Under New York and U.S. federal law, absent a contrary agreement, the question whether a binding arbitration contract exists is a question of law to be decided by the court, not by an arbitrator.3 However, absent a contrary agreement, the specification in the arbitration clause of the tribunal selected to act as arbitrator invokes the rules of that tribunal and may result in the arbitrator deciding the question whether a binding arbitration agreement exists.4 Article 15 of the International Dispute Resolution Procedures of the ICDR provides that “[t]he Tribunal shall have the power to rule on its own jurisdiction, including any objections with respect to the existence, scope or validity of the arbitration agreement.” To the same effect are Rule 8(a) of the AAA Commercial Arbitration Rules, Article 23 of the Rules of the London Court of International Arbitration, and Article 6.2 of the Rules of Arbitration of the International Chamber of Commerce.
Arbitration clauses are not often included in an LOI, but arbitration might make sense in some situations. Parties should be clear in expressing their intent regarding the existence of an arbitration agreement to avoid the need for a court or an arbitrator to decide whether a binding arbitration agreement exists concerning disputes arising out of the LOI.
1 Rent-A-Center, West, Inc. v. Antonio Jackson, ___ U.S. ___, 130 S. Ct. 2772 (2010) (U.S. federal law); 5 N.Y. Jur. 2d., § 89 (New York law).
2 The same question arises if the Offeror sends an LOI without an arbitration clause and the Offeree sends a marked-up draft of the LOI back to the Offeror that adds an arbitration clause. A discussion of the extent, if any, to which Section 2-207 of the Uniform Commercial Code (the so-called battle of the forms section relating to sales of goods) applies to a determination under these facts of whether there is a binding arbitration agreement is beyond the scope of this article.
3 See Three Valleys Municipal Water District v. E.F. Hutton & Company, Inc., 925 F.2d 1136 (9th Cir. 1991) (U.S. federal law); 5 N.Y. Jur. 2d., §§ 69–70 (New York law). The Federal Arbitration Act of the United States (9 U.S.C. § 1 et seq.) governs arbitration of disputes arising inter alia under contracts affecting interstate commerce and preempts more restrictive state law. See, e.g., 5 N.Y. Jur. 2d., § 69. Almost any finance, lease or sale transaction relating to an aircraft will be deemed to “affect interstate commerce.” But since there is no inconsistency between New York State and federal law on this issue, there should be no federal preemption.
4 Apollo Computer, Inc. v.
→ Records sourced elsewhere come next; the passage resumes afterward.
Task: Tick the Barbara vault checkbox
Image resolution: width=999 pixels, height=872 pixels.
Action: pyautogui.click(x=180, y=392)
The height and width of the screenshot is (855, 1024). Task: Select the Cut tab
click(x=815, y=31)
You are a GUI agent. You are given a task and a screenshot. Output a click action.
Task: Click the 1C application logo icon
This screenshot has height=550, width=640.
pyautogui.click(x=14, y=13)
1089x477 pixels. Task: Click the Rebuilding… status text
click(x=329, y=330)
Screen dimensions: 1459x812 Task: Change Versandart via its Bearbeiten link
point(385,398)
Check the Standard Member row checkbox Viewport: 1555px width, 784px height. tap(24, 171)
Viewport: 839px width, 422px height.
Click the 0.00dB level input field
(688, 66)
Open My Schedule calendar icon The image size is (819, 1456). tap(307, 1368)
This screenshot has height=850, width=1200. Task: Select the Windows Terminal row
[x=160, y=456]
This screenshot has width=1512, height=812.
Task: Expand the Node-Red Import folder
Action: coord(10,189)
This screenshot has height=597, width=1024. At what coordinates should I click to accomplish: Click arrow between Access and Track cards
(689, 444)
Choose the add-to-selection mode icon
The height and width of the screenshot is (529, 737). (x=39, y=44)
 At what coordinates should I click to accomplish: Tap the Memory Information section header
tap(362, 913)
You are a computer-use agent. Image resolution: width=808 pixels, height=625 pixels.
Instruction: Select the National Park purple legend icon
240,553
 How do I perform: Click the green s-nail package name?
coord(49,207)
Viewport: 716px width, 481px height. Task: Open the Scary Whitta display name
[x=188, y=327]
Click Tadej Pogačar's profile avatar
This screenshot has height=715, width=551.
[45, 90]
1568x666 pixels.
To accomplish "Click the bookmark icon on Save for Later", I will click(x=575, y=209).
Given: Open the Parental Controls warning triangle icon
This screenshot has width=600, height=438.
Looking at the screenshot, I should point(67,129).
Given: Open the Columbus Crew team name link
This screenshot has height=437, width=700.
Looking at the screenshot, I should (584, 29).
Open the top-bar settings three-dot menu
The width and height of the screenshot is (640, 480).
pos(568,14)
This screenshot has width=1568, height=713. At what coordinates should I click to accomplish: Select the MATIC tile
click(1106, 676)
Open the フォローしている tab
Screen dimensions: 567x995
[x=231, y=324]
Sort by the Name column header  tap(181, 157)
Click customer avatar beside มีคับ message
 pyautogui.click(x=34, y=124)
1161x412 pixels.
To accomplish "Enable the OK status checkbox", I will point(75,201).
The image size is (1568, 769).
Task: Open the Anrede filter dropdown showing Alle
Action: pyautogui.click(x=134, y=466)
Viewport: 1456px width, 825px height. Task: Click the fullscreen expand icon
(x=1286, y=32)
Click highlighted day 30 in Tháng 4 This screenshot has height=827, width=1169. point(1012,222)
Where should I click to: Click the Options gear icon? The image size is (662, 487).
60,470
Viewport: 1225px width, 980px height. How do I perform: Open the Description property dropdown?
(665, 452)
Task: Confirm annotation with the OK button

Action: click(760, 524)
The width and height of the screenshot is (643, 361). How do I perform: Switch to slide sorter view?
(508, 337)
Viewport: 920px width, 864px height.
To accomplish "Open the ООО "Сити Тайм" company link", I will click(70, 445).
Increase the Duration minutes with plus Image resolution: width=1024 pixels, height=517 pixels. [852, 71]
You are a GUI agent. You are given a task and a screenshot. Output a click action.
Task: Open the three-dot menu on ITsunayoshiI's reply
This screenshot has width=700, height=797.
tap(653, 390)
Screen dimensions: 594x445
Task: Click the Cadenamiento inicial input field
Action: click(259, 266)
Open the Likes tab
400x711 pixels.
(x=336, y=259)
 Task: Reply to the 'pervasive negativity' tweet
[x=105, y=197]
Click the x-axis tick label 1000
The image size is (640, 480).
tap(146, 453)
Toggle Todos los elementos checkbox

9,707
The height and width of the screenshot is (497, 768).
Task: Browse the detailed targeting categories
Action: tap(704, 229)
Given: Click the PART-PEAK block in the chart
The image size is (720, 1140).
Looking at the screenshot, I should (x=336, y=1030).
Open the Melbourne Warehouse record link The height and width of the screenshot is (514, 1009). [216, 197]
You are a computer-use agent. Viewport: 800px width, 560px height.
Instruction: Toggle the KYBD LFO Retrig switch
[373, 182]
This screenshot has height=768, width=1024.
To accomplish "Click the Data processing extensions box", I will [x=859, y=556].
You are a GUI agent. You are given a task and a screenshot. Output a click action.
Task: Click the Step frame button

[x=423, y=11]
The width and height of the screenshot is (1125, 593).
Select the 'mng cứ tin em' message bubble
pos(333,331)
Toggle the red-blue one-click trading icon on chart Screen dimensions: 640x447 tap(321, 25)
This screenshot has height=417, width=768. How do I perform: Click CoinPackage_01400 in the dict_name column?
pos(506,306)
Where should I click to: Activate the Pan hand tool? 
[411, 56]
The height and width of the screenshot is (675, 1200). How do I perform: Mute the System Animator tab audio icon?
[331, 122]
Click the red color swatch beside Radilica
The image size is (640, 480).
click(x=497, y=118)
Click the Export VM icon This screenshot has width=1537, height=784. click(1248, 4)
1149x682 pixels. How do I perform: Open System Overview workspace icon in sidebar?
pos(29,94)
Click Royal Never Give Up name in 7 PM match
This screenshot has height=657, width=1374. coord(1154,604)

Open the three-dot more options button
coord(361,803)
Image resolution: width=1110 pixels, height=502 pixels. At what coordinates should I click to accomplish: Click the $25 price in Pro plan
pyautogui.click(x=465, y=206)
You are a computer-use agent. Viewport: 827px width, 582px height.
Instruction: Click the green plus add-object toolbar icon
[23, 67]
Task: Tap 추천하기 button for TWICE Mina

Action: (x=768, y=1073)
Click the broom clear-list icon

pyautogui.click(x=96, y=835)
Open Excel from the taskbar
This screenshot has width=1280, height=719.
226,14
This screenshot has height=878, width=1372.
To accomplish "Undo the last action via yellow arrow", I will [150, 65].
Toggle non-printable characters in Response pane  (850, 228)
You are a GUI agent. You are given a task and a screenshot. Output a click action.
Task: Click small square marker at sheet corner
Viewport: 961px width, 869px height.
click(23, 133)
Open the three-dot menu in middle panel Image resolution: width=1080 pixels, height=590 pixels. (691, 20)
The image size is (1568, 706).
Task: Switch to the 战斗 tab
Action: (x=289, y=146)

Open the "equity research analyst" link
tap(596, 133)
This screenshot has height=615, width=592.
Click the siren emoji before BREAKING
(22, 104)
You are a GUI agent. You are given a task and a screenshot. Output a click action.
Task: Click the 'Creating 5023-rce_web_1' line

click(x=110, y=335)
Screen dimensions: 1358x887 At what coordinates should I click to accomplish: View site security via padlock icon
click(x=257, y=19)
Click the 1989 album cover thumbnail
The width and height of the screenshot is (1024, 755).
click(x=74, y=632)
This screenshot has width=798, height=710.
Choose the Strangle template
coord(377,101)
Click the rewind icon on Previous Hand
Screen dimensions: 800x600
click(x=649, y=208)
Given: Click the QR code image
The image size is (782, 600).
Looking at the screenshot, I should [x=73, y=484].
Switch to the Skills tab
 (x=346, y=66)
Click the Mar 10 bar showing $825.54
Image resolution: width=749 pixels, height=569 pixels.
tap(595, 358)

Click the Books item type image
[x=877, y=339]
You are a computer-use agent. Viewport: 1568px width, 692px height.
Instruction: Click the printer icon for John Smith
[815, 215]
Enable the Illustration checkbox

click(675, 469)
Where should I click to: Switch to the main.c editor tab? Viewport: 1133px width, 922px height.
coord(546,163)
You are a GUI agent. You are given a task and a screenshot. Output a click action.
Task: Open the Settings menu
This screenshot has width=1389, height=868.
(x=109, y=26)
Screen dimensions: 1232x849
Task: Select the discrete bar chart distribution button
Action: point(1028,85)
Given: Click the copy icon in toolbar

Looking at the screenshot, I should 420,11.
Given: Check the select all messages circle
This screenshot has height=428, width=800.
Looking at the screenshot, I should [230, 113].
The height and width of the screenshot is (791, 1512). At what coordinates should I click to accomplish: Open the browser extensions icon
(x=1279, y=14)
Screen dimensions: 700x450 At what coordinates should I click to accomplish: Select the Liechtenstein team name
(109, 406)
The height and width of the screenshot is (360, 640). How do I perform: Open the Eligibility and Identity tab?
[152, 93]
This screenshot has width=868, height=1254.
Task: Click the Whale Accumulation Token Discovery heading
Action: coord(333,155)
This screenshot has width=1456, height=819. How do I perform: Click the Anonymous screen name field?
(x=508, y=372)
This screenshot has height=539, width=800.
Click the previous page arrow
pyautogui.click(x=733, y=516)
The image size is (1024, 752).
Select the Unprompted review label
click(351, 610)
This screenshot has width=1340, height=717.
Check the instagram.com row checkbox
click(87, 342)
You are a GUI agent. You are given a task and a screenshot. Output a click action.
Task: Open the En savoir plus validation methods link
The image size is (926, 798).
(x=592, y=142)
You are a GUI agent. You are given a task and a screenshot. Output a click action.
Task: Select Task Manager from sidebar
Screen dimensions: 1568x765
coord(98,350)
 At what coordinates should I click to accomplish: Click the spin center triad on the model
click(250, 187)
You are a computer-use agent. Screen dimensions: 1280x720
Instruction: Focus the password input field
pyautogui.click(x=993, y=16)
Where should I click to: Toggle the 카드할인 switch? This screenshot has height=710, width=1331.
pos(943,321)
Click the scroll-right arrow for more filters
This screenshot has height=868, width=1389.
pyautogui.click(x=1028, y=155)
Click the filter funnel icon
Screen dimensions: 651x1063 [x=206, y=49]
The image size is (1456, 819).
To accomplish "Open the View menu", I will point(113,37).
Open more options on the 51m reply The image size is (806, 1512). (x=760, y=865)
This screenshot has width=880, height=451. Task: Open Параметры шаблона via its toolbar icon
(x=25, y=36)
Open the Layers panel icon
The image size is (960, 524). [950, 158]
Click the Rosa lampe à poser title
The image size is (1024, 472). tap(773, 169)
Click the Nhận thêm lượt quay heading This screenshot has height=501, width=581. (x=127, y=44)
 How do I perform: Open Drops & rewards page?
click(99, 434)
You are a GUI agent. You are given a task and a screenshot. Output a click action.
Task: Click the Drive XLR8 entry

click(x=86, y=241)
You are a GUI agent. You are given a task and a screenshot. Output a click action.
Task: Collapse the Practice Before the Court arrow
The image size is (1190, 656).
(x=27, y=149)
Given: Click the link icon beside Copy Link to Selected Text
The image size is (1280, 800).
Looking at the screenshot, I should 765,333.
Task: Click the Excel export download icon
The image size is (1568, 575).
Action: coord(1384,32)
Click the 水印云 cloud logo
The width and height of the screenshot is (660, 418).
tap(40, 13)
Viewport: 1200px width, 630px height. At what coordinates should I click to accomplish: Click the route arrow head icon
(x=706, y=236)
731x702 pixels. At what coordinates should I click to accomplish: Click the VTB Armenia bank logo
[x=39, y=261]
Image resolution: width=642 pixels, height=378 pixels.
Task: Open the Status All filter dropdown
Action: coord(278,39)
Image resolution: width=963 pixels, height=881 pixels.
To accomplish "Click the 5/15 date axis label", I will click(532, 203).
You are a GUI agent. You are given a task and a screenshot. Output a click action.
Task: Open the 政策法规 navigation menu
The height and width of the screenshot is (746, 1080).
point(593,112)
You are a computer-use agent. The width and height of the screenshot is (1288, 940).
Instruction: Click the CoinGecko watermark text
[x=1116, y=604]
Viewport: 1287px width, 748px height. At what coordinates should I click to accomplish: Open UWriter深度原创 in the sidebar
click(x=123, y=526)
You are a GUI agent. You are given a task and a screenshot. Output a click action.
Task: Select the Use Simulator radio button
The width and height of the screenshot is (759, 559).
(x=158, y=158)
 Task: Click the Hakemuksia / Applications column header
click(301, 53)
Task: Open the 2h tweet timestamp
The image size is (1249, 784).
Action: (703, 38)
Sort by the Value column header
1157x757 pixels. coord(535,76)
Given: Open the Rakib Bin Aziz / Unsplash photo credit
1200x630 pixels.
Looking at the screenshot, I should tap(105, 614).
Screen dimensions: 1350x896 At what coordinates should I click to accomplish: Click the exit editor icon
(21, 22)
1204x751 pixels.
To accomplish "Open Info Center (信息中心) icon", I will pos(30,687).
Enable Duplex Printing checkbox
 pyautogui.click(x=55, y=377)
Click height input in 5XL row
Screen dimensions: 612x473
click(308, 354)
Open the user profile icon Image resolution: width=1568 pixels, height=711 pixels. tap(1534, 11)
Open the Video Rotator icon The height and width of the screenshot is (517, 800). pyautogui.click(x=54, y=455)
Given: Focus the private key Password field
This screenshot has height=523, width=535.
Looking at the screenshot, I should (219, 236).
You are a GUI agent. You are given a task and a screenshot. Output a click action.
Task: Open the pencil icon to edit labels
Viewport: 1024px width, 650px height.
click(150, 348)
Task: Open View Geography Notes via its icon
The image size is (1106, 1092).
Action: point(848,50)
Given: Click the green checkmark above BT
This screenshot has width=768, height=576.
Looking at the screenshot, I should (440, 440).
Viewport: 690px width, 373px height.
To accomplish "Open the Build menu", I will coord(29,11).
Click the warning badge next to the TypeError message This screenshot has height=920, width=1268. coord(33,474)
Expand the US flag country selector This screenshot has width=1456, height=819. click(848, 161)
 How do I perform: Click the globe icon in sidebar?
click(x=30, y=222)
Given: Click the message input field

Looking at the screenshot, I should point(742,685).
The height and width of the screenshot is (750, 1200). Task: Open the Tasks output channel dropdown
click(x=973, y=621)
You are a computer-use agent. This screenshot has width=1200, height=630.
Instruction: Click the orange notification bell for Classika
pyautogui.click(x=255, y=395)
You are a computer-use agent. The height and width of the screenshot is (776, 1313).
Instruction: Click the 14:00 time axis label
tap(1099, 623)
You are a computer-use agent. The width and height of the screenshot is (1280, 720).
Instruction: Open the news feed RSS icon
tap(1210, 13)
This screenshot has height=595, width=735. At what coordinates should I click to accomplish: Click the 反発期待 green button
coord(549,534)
Helge Berg, et al., 886 F.2d 469 (1st Cir. 1989); In re Application of RD Mgmt. Corp., 196 Misc. 2d 579, 766 N.Y.S. 2d 304 (Sup. 2003) (relating to the scope, not existence, of an arbitration agreement). The party opposing arbitration will probably not want to have the dispute resolved by an arbitrator who gets paid only when there is a controversy to arbitrate, and who is not necessarily bound to follow governing law. But even court decisions are often based on a policy that strongly favors arbitration.